§ **EXTRACTED ENTRIES**
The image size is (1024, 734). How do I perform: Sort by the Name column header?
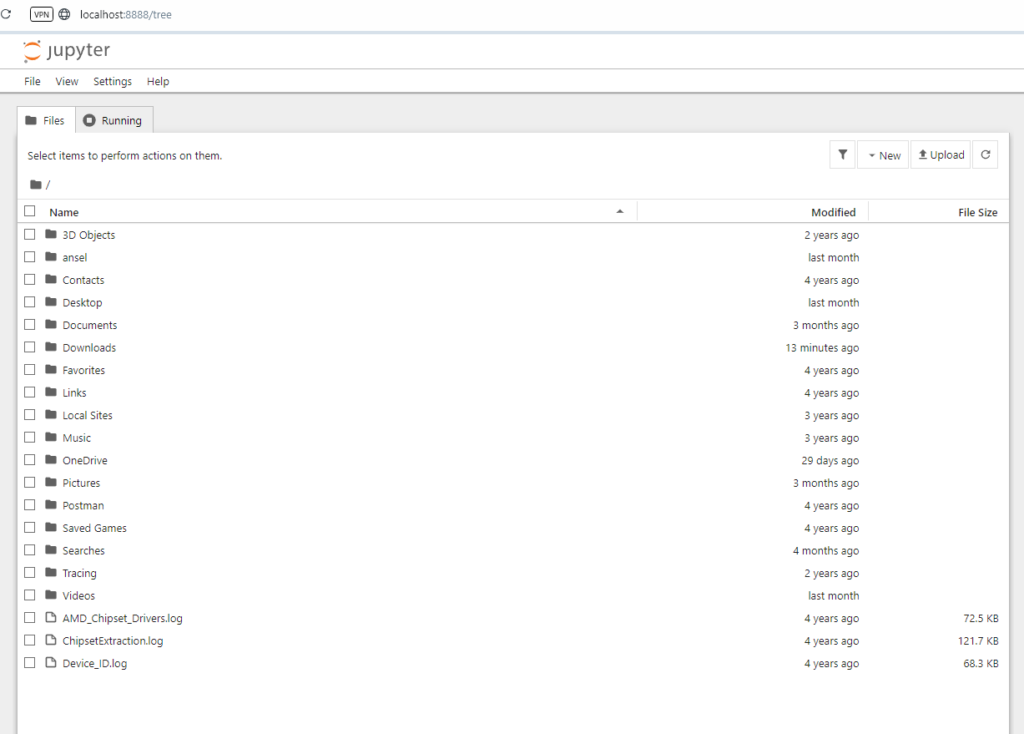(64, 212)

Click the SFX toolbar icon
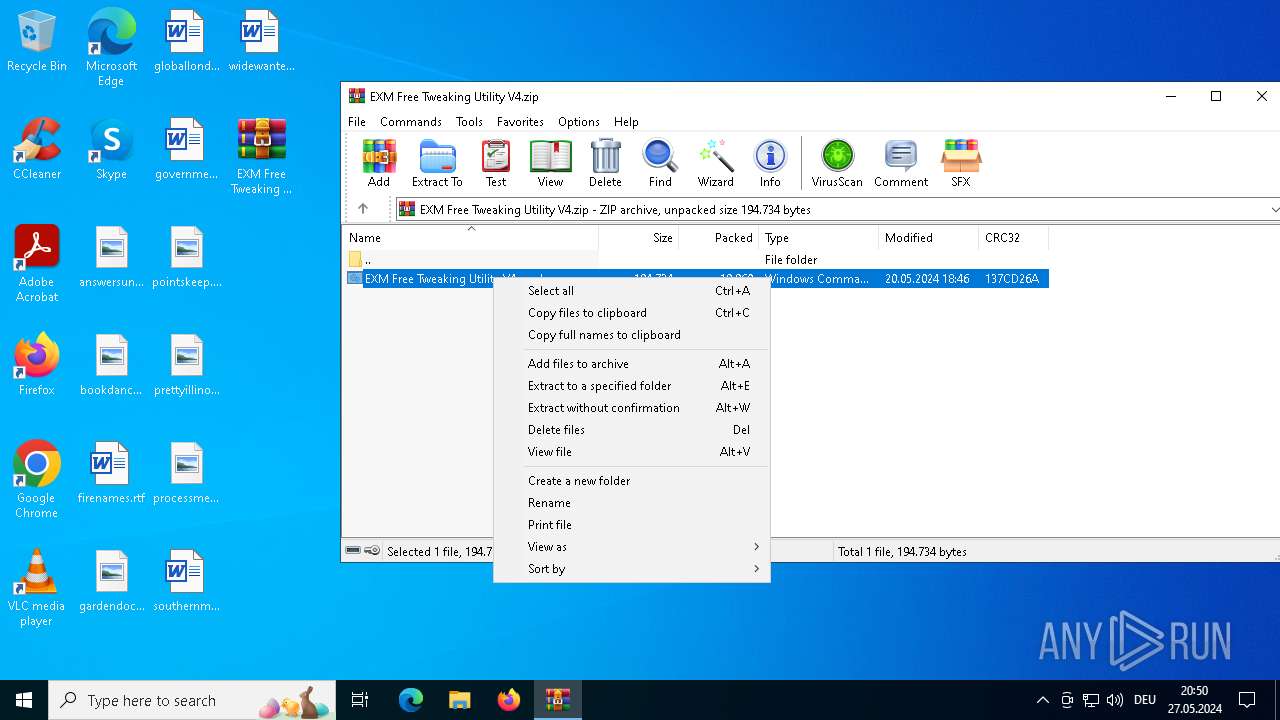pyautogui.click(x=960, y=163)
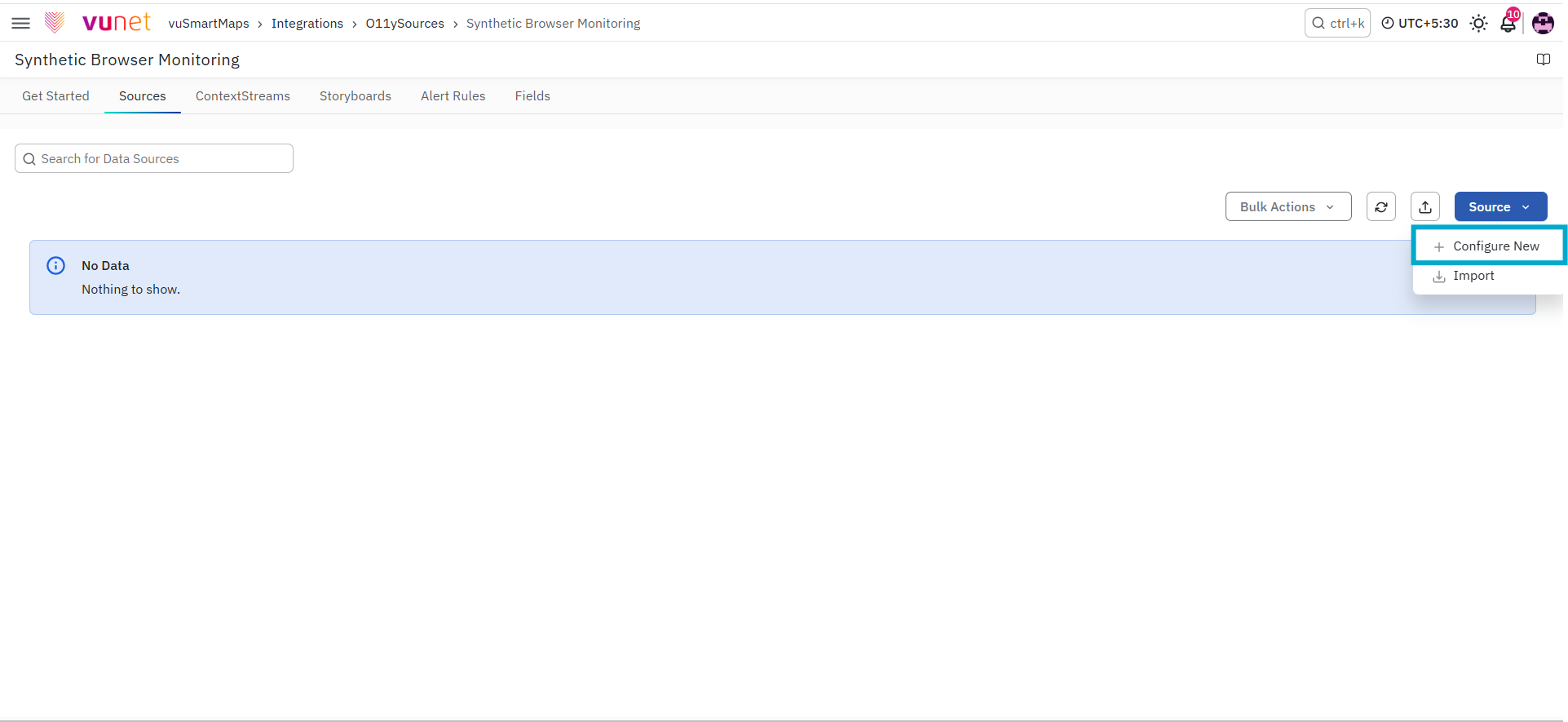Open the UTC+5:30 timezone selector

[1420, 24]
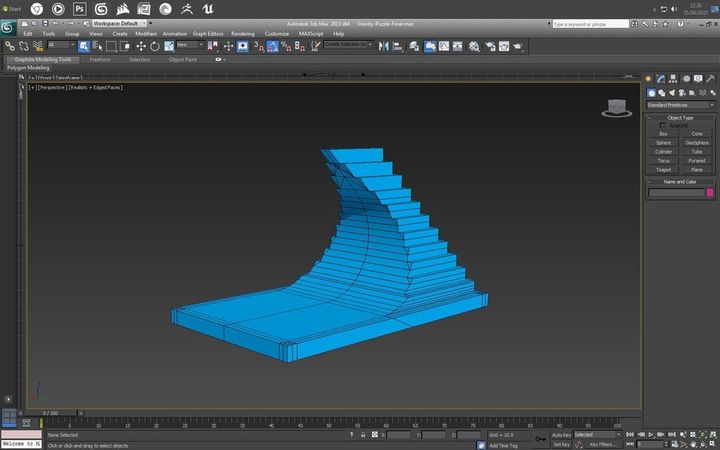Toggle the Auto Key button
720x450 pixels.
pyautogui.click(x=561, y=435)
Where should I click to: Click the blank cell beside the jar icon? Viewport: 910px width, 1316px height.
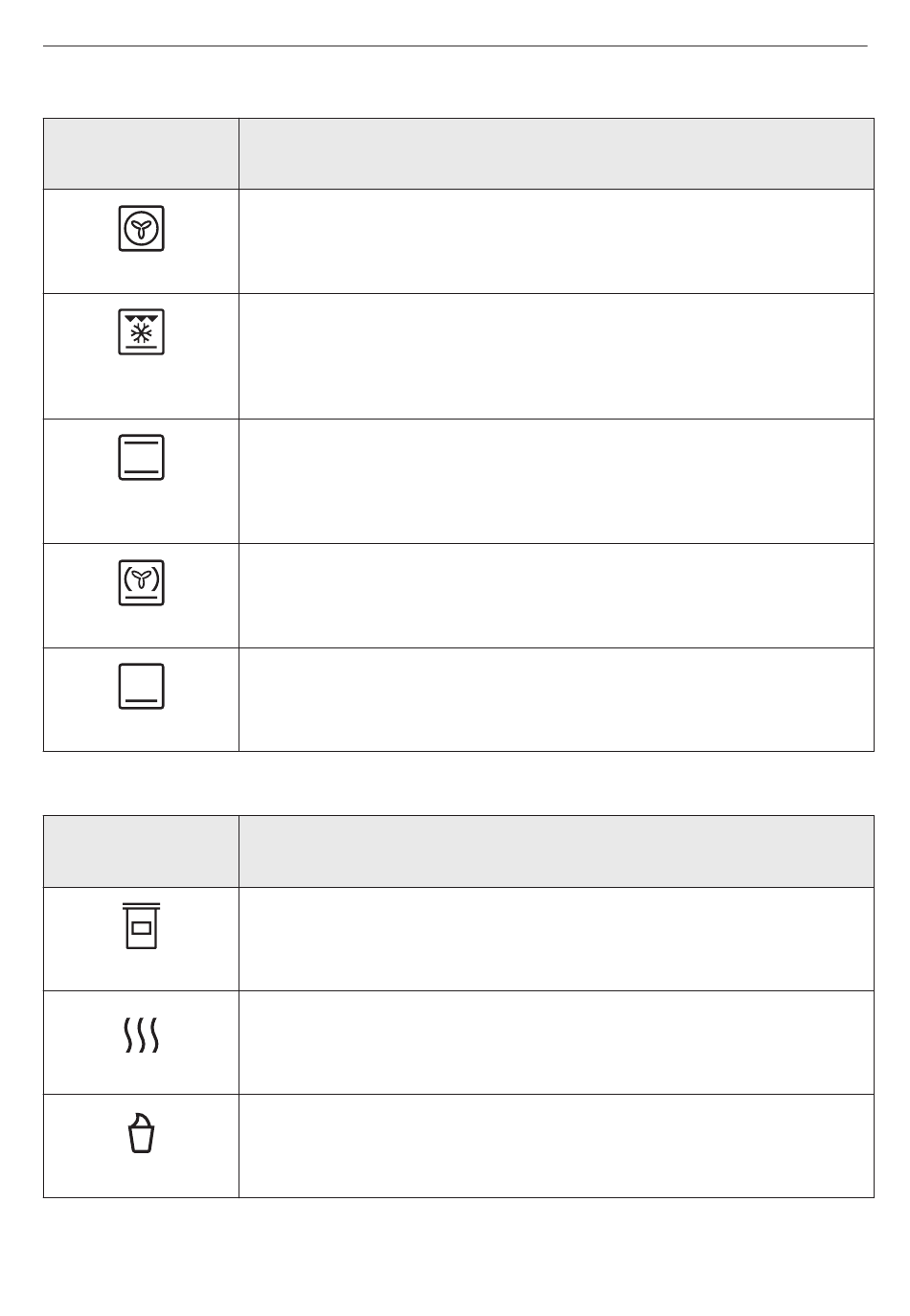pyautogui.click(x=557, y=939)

§ **TASK PROMPT**
Please print the data above in its entirety, exactly, but without any picture.

§ **ANSWER TO THIS PROBLEM**
The image size is (1024, 734). How do I perform: Sort by the Name column header?
(64, 212)

Click the SFX toolbar icon
pyautogui.click(x=960, y=163)
Open the UTC+5:30 timezone selector

[1420, 24]
Toggle the Auto Key button
720x450 pixels.
pyautogui.click(x=561, y=435)
Where should I click to: Click the blank cell beside the jar icon? Viewport: 910px width, 1316px height.
pyautogui.click(x=557, y=939)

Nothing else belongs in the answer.